Updated Dec. 25, 2011 at 6:25 a.m.
Make sure your email address is appropriate and professional (no slang). Review your voicemail on your cell phone to make sure the tunes and message are appropriate. Call all references to ask if you can use them. Explain who and what you are applying for so they can help you land the job. Include work done volunteering and how effective you were in the process. Good colors to wear to an interview are black, navy blue or dark brown. Be conservative in jewelry and limit bright colors. Do not wear perfume. Make sure your socks and belt match. Try to say the person's name in an interview. Speak with a positive tone. Always take a negative question and turn it into a positive. Dress one step up from the expected dress code for that business. Beware that not all transactions show the day of the actual transaction on your online statement. Ask about overdraft protection for checking accounts. Credit ratings can determine employment. Social networking needs to be limited. Employers review accounts.Source: Lanell Mantey, executive director of VBEC
A limp, fishy handshake. Avoiding eye contact. Oversharing transportation obstacles or money difficulties. Victoria West High schoolers learned the quickest ways to bomb a job interview.

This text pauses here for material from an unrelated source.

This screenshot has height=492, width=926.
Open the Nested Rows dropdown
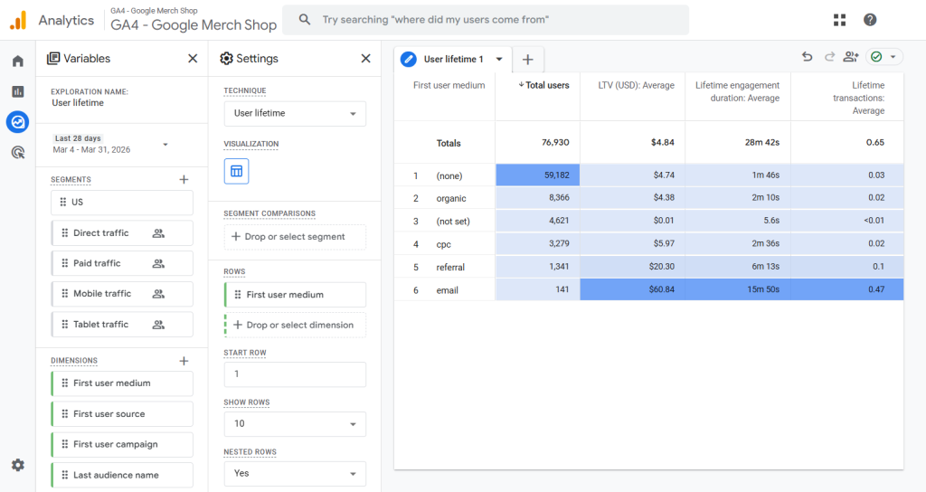click(x=295, y=473)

"In an interview, you're always competing with other people - at least three. How are you going to stand out?" asked Leonardo Vitiello, manager at Port Lavaca Walmart.
Vitiello was there as part of the Victoria Business and Education Coalition's effort to prepare students for a post-high school world of work.

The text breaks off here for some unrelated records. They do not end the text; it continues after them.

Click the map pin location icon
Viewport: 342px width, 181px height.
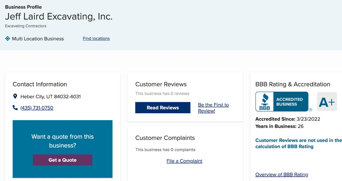(15, 96)
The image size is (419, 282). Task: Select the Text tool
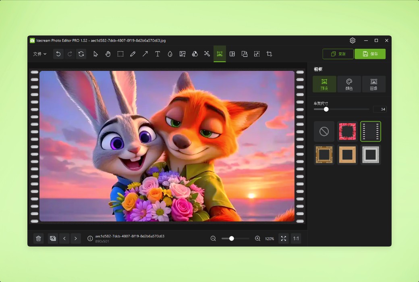(x=158, y=54)
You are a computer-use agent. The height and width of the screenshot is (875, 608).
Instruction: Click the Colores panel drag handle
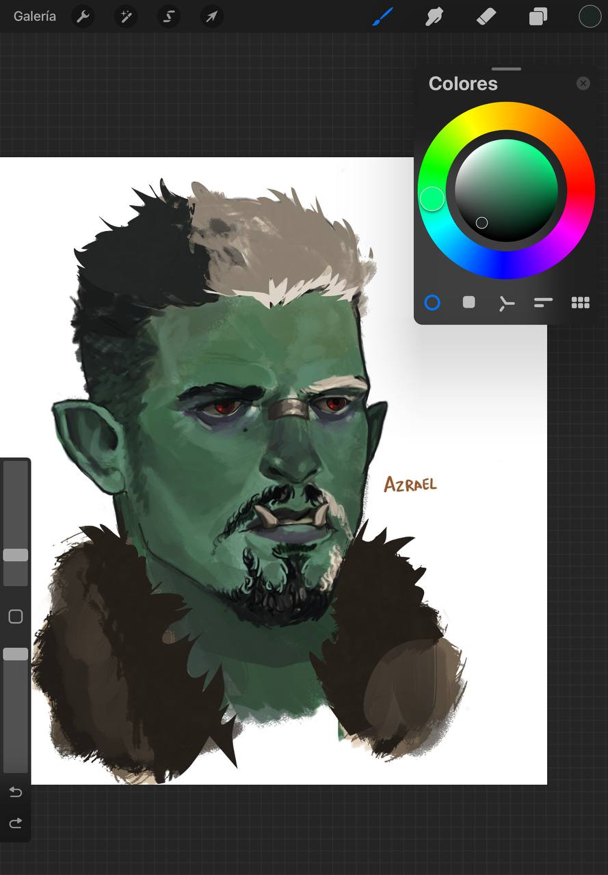[506, 69]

More than 65 VBEC volunteers give students a glimpse into five areas of know-how that will help them succeed in the job market: resume writing, business etiquette, interview skills, dressing for success and money management. The organization will visit East High School, Liberty Academy, the Career and Technical Institute and Stroman Middle School in 2012.
As manager of Walmart, Vitiello gave West High School students an insider's view on interviews. He said he interviews scores of entry-level applicants, like the ones sitting in the desks in front of him, and he knows all too well the mishaps that can result in a resume pushed to the "no" pile.
Be sure to not chew gum or answer a phone call during the meeting, Vitiello said, as these can make an employer "never want to see your face again."
Always ask interviewers for a business card, and send them a thank you card or email shortly after the interview, Vitiello said. Be polite, enthusiastic and inquisitive, he added.
But most of all, be prepared.
"It is better to be prepared and not have the opportunity than have the opportunity and not be prepared," Vitiello said, reminding students that they might not land an interview with every application, but they should prepare as if they will.
At the end of the presentation, Gianni Mays, who works for the city's human resources department, set up a role-play of two different interviews - one an example of good interview techniques, the other an example of bad ones.
Senior Tara Sparks, who participated in the role-play, said this exercise was most helpful because it highlighted the contrast between what interviewers look for in an applicant's answers and what they do not want to hear.
As for senior Brianna Vidaurri, this presentation didn't come soon enough for her last interview.
"I tried to wing it and ended up making some of the mistakes they mentioned today. I didn't get hired, unfortunately," she said.
Vidaurri said now she'll use the tips she learned on her next interview.
Meanwhile, her classmate, senior Benito Partida Jr., was already one step ahead of her.
After asking questions from his front-row seat and participating in the mock interviews, Partida was ready to hit the job market.
"Do you have a business card?" he asked Vitiello.